After the meeting, Sarah Brennan caught Catherine in the hallway.

"You're leaving," Sarah said quietly. "Aren't you?"

Catherine's hand moved instinctively toward her purse, where the small pistol waited. "I don't know what you mean."

"Please. I've been watching you for months. You're saying goodbye to everyone, tying up loose ends. Whatever you're planning, it's happening soon." Sarah's eyes were sharp. "Does it have to do with my father?"

Harold Brennan. Chase Bank chairman. The man who'd provided financial evidence, who'd been drowning in guilt over his complicity.
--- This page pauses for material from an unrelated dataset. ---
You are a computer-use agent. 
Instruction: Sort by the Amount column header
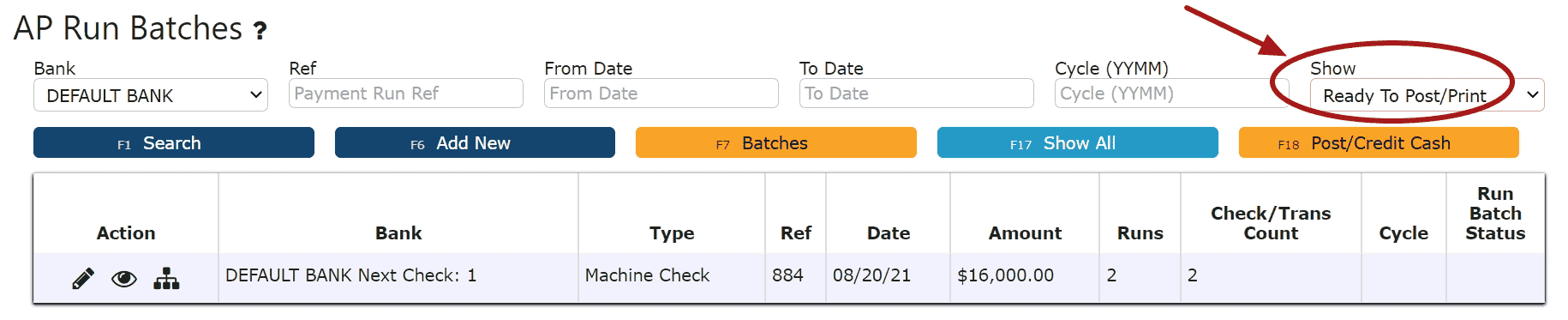1025,233
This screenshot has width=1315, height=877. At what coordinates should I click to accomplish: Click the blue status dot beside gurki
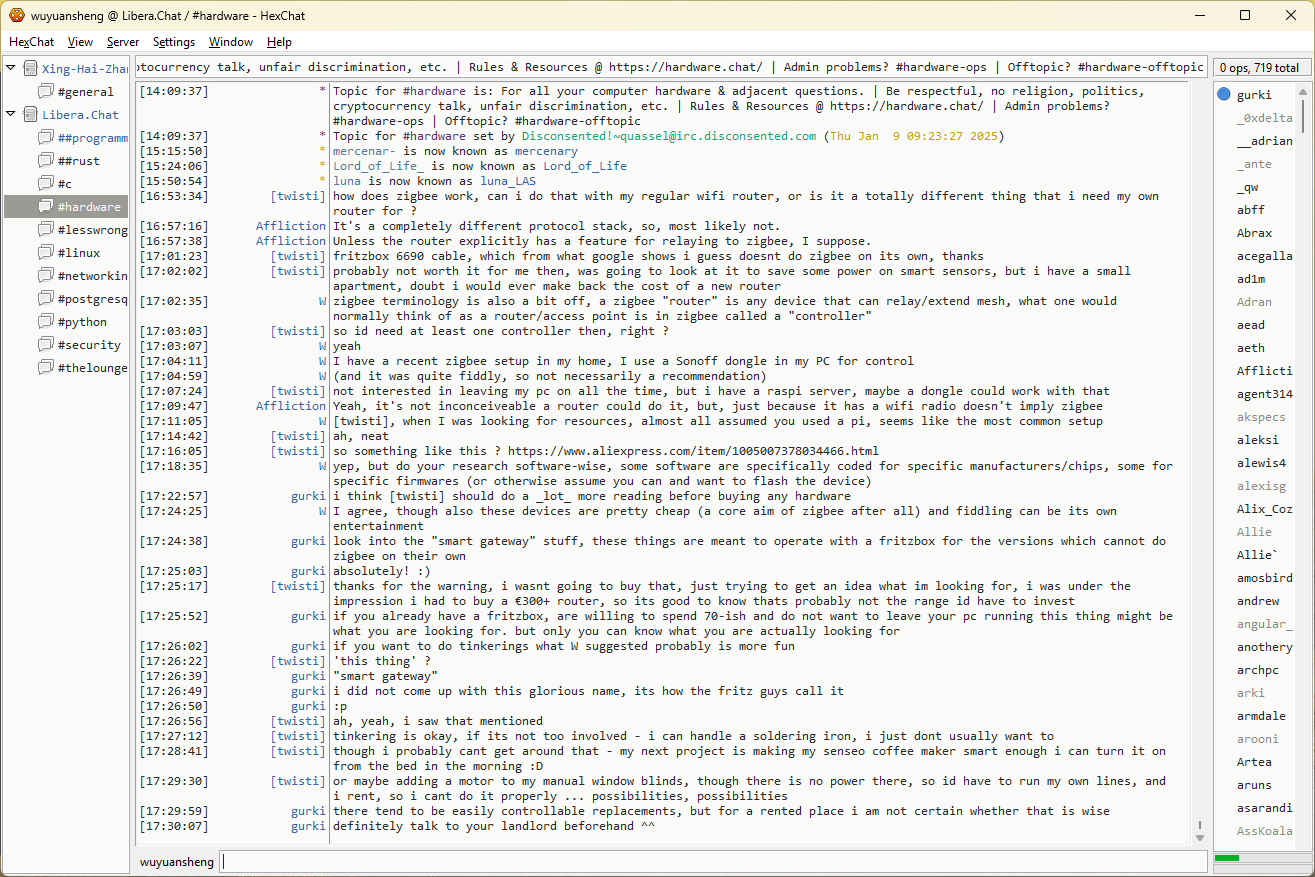[1224, 95]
"Your father chose his own path," Catherine said carefully.

"I know. And I know you're using his testimony to build some kind of case. Against whom, exactly?" Sarah moved closer. "I'm not trying to stop you. I want to help. My brother died at Guadalcanal. If his death was because of the people my father worked with—"

"Sarah." Catherine's voice was sharp. "The less you know, the safer you are. What we're doing—it's dangerous. If it goes wrong, anyone connected to us will be in danger."

"Then tell me how to protect myself. Tell me what to do if you disappear."

Catherine made a decision. She pulled out a sealed envelope from her purse. "If you don't hear from me by September 15th, mail this. The address is inside. Don't open it. Don't read it. Just mail it."

"What is it?"

"Insurance. A backup of our evidence. If we don't make it, someone still needs to know the truth."

Sarah took the envelope with shaking hands. "You're going to die, aren't you? Whatever you're planning, you don't expect to survive."

"I expect to do what's necessary." Catherine turned to leave, then paused. "Your brother—what was his name?"

"Thomas. Thomas Brennan. He was twenty-two."

"Thomas Brennan died at Guadalcanal. We know why. We have proof of who's responsible. And in seven days, we're going to make them answer for it." Catherine met Sarah's eyes. "If we succeed, your brother's death will have meant something. If we fail, make sure that envelope gets mailed."

She left Sarah standing in the hallway, holding insurance Catherine hoped she'd never need to use.